Give each entry back by retyping it exactly as written.
----- Data for review
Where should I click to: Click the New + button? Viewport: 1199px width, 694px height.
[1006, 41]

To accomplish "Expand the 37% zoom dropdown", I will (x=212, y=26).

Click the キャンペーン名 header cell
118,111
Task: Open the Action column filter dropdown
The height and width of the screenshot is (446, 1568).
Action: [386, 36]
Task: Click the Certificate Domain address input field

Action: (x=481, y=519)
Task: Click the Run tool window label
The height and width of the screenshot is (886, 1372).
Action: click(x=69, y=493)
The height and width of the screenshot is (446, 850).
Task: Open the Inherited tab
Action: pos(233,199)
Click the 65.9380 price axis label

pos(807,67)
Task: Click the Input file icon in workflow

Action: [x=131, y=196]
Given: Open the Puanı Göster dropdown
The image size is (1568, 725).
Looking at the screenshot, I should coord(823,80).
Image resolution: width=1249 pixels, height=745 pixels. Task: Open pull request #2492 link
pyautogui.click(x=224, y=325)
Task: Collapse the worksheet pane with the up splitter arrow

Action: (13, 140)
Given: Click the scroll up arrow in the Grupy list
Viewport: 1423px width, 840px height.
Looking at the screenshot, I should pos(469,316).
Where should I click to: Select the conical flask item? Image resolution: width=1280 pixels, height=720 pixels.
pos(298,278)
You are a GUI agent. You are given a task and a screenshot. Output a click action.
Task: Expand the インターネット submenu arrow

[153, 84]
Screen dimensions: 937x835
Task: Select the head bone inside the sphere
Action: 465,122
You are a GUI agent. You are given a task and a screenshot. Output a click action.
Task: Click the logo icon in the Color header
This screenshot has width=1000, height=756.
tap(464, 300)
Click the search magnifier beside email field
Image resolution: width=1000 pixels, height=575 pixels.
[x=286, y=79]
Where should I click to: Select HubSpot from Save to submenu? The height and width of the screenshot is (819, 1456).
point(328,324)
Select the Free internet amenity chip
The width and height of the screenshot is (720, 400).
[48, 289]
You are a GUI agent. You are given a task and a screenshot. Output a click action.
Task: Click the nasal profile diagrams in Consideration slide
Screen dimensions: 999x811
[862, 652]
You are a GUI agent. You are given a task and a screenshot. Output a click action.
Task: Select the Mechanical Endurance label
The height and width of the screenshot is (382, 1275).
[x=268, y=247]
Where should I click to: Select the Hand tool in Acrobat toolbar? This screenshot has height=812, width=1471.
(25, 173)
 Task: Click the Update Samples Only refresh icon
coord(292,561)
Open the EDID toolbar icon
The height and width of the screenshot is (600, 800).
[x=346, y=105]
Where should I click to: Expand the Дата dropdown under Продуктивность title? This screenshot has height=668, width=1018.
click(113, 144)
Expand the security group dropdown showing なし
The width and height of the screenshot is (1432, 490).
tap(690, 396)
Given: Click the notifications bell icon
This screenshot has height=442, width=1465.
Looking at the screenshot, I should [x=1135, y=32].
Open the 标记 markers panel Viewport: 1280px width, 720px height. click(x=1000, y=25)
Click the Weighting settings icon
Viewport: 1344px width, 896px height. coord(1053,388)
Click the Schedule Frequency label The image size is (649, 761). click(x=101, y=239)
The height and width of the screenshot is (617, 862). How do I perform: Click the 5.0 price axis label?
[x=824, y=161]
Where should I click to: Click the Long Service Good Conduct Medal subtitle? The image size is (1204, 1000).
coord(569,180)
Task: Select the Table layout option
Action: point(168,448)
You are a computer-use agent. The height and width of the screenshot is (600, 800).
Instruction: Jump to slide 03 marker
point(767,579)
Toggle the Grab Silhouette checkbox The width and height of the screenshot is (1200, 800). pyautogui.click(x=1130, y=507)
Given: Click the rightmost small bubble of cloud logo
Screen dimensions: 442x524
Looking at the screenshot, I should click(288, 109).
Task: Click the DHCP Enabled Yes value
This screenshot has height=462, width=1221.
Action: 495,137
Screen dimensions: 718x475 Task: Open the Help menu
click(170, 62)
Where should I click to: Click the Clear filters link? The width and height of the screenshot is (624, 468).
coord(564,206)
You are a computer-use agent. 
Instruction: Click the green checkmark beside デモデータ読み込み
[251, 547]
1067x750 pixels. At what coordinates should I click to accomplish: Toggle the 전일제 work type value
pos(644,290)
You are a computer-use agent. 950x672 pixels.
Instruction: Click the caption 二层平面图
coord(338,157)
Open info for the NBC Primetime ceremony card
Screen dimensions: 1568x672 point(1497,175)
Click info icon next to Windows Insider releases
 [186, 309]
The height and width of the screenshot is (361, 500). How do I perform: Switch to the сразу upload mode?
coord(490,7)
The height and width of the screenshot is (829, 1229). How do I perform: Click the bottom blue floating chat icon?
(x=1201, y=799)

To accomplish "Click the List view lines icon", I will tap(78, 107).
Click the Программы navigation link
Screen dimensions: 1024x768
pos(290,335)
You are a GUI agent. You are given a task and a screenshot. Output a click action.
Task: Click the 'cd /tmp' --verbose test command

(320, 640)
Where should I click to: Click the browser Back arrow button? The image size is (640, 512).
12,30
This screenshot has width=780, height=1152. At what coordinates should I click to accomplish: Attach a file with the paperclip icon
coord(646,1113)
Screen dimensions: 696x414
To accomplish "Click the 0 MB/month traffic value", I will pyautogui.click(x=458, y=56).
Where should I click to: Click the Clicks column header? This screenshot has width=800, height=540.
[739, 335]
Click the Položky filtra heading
----------
Written response =
Where should I click to: Click the New + button? Viewport: 1199px width, 694px height.
[1006, 41]

To accomplish "Expand the 37% zoom dropdown", I will (x=212, y=26).

Click the キャンペーン名 header cell
118,111
Task: Open the Action column filter dropdown
The height and width of the screenshot is (446, 1568).
Action: [386, 36]
Task: Click the Certificate Domain address input field

Action: (x=481, y=519)
Task: Click the Run tool window label
The height and width of the screenshot is (886, 1372).
Action: click(x=69, y=493)
The height and width of the screenshot is (446, 850).
Task: Open the Inherited tab
Action: pos(233,199)
Click the 65.9380 price axis label

pos(807,67)
Task: Click the Input file icon in workflow

Action: [x=131, y=196]
Given: Open the Puanı Göster dropdown
The image size is (1568, 725).
Looking at the screenshot, I should coord(823,80).
Image resolution: width=1249 pixels, height=745 pixels. Task: Open pull request #2492 link
pyautogui.click(x=224, y=325)
Task: Collapse the worksheet pane with the up splitter arrow

Action: (13, 140)
Given: Click the scroll up arrow in the Grupy list
Viewport: 1423px width, 840px height.
Looking at the screenshot, I should pos(469,316).
Where should I click to: Select the conical flask item? Image resolution: width=1280 pixels, height=720 pixels.
pos(298,278)
You are a GUI agent. You are given a task and a screenshot. Output a click action.
Task: Expand the インターネット submenu arrow

[153, 84]
Screen dimensions: 937x835
Task: Select the head bone inside the sphere
Action: 465,122
You are a GUI agent. You are given a task and a screenshot. Output a click action.
Task: Click the logo icon in the Color header
This screenshot has width=1000, height=756.
tap(464, 300)
Click the search magnifier beside email field
Image resolution: width=1000 pixels, height=575 pixels.
[x=286, y=79]
Where should I click to: Select HubSpot from Save to submenu? The height and width of the screenshot is (819, 1456).
point(328,324)
Select the Free internet amenity chip
The width and height of the screenshot is (720, 400).
[48, 289]
You are a GUI agent. You are given a task and a screenshot. Output a click action.
Task: Click the nasal profile diagrams in Consideration slide
Screen dimensions: 999x811
[862, 652]
You are a GUI agent. You are given a task and a screenshot. Output a click action.
Task: Select the Mechanical Endurance label
The height and width of the screenshot is (382, 1275).
[x=268, y=247]
Where should I click to: Select the Hand tool in Acrobat toolbar? This screenshot has height=812, width=1471.
(25, 173)
 Task: Click the Update Samples Only refresh icon
coord(292,561)
Open the EDID toolbar icon
The height and width of the screenshot is (600, 800).
[x=346, y=105]
Where should I click to: Expand the Дата dropdown under Продуктивность title? This screenshot has height=668, width=1018.
click(113, 144)
Expand the security group dropdown showing なし
The width and height of the screenshot is (1432, 490).
tap(690, 396)
Given: Click the notifications bell icon
This screenshot has height=442, width=1465.
Looking at the screenshot, I should [x=1135, y=32].
Open the 标记 markers panel Viewport: 1280px width, 720px height. click(x=1000, y=25)
Click the Weighting settings icon
Viewport: 1344px width, 896px height. coord(1053,388)
Click the Schedule Frequency label The image size is (649, 761). click(x=101, y=239)
The height and width of the screenshot is (617, 862). How do I perform: Click the 5.0 price axis label?
[x=824, y=161]
Where should I click to: Click the Long Service Good Conduct Medal subtitle? The image size is (1204, 1000).
coord(569,180)
Task: Select the Table layout option
Action: point(168,448)
You are a computer-use agent. The height and width of the screenshot is (600, 800).
Instruction: Jump to slide 03 marker
point(767,579)
Toggle the Grab Silhouette checkbox The width and height of the screenshot is (1200, 800). pyautogui.click(x=1130, y=507)
Given: Click the rightmost small bubble of cloud logo
Screen dimensions: 442x524
Looking at the screenshot, I should click(288, 109).
Task: Click the DHCP Enabled Yes value
This screenshot has height=462, width=1221.
Action: 495,137
Screen dimensions: 718x475 Task: Open the Help menu
click(170, 62)
Where should I click to: Click the Clear filters link? The width and height of the screenshot is (624, 468).
coord(564,206)
You are a computer-use agent. 
Instruction: Click the green checkmark beside デモデータ読み込み
[251, 547]
1067x750 pixels. At what coordinates should I click to accomplish: Toggle the 전일제 work type value
pos(644,290)
You are a computer-use agent. 950x672 pixels.
Instruction: Click the caption 二层平面图
coord(338,157)
Open info for the NBC Primetime ceremony card
Screen dimensions: 1568x672 point(1497,175)
Click info icon next to Windows Insider releases
 [186, 309]
The height and width of the screenshot is (361, 500). How do I perform: Switch to the сразу upload mode?
coord(490,7)
The height and width of the screenshot is (829, 1229). How do I perform: Click the bottom blue floating chat icon?
(x=1201, y=799)

To accomplish "Click the List view lines icon", I will tap(78, 107).
Click the Программы navigation link
Screen dimensions: 1024x768
pos(290,335)
You are a GUI agent. You are given a task and a screenshot. Output a click action.
Task: Click the 'cd /tmp' --verbose test command

(320, 640)
Where should I click to: Click the browser Back arrow button? The image size is (640, 512).
12,30
This screenshot has width=780, height=1152. At what coordinates should I click to accomplish: Attach a file with the paperclip icon
coord(646,1113)
Screen dimensions: 696x414
To accomplish "Click the 0 MB/month traffic value", I will pyautogui.click(x=458, y=56).
Where should I click to: Click the Clicks column header? This screenshot has width=800, height=540.
[739, 335]
Click the Položky filtra heading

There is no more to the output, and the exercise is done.